The Evolution of Extreme Altruism and Inequality in Insect Societies

Francis L W Ratnieks et al. Philos Trans R Soc Lond B Biol Sci. .
Free PMC article

Abstract

In eusocial organisms, some individuals specialize in reproduction and others in altruistic helping. The evolution of eusociality is, therefore, also the evolution of remarkable inequality. For example, a colony of honeybees (Apis mellifera) may contain 50 000 females all of whom can lay eggs. But 100 per cent of the females and 99.9 per cent of the males are offspring of the queen. How did such extremes evolve? Phylogenetic analyses show that high relatedness was almost certainly necessary for the origin of eusociality. However, even the highest family levels of kinship are insufficient to cause the extreme inequality seen in e.g. honeybees via 'voluntary altruism'. 'Enforced altruism' is needed, i.e. social pressures that deter individuals from attempting to reproduce. Coercion acts at two stages in an individual's life cycle. Queens are typically larger so larvae can be coerced into developing into workers by being given less food. Workers are coerced into working by 'policing', in which workers or the queen eat worker-laid eggs or aggress fertile workers. In some cases, individuals rebel, such as when stingless bee larvae develop into dwarf queens. The incentive to rebel is strong as an individual is the most closely related to its own offspring. However, because individuals gain inclusive fitness by rearing relatives, there is also a strong incentive to 'acquiesce' to social coercion.
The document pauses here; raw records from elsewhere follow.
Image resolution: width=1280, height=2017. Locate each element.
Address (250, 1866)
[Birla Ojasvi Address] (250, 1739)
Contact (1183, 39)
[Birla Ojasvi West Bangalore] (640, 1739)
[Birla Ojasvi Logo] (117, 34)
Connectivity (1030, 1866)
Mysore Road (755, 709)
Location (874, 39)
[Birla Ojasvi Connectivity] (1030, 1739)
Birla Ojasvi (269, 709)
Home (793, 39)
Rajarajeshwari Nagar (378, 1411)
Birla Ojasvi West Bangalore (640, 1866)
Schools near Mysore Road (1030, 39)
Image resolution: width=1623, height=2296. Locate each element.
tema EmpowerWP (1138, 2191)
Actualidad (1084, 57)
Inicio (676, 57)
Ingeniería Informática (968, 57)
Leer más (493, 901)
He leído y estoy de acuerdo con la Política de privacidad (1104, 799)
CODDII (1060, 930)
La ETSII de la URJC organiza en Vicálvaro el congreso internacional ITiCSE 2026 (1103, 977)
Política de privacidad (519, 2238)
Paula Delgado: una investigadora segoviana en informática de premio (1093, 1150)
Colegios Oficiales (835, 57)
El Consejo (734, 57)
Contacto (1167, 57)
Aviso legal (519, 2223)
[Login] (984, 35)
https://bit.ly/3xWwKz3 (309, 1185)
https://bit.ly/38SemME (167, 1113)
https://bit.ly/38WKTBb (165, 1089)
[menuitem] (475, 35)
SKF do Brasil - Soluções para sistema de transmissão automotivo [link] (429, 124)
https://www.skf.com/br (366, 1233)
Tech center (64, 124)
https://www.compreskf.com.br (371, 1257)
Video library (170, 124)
In a queenright honeybee colony, the policing of worker-laid eggs is very effective, which results in most workers working instead of attempting to reproduce. Thus, extreme altruism is due to both kinship and coercion. Altruism is frequently seen as a Darwinian puzzle but was not a puzzle that troubled Darwin. Darwin saw his difficulty in explaining how individuals that did not reproduce could evolve, given that natural selection was based on the accumulation of small heritable changes. The recognition that altruism is an evolutionary puzzle, and the solution was to wait another 100 years for William Hamilton.

Figures

Figure 1.
Figure 1.
Working versus reproducing. (a) In insect societies with morphologically distinct queens and workers, a female makes two life history decisions that determine whether it will reproduce or work. (b) In the honeybee, A. mellifera, owing to social coercion, most females become altruists at both these decision points. (c) In the honeybee, a species with low relatedness (r = 0.3) among female offspring owing to multiple mating by the mother queen, the proportions becoming altruists are much higher than expected based on ‘voluntary’ altruism alone, as would occur in the absence of coercion. (d) Individuals acquiesce to coercion by becoming altruists because they rear kin and so gain inclusive fitness. Worker honeybees are related to the queen's female and male offspring (r = 0.3, 0.25) even though this is not as high as the relatedness of a queen or an egg-laying worker to its own offspring (r = 0.5).
Figure 2.
Figure 2.
Direct and indirect effects on the level of altruism in a social group, as affected by kinship and relatedness. Kinship has a direct effect (voluntary altruism) but also a wide range of indirect effects via its effect on coercion (enforced altruism). In applying inclusive fitness theory, it is necessary to integrate these multiple effects. See table 1 and the text for examples of indirect effects.
Figure 3.
Figure 3.
How relatedness and coercion interact in the evolution of insect societies. At the origin of eusociality, relatedness is high but coercion is low or non-existent. As eusociality evolves further, the role of coercion and acquiescence increases and workers become morphologically distinct from queens. This allows relatedness to decrease via multiple mating by queens and/or polygyny. Extreme polygyny, as in some ants which are shown without wings, can cause relatedness to drop almost to zero. This may be an evolutionary dead end.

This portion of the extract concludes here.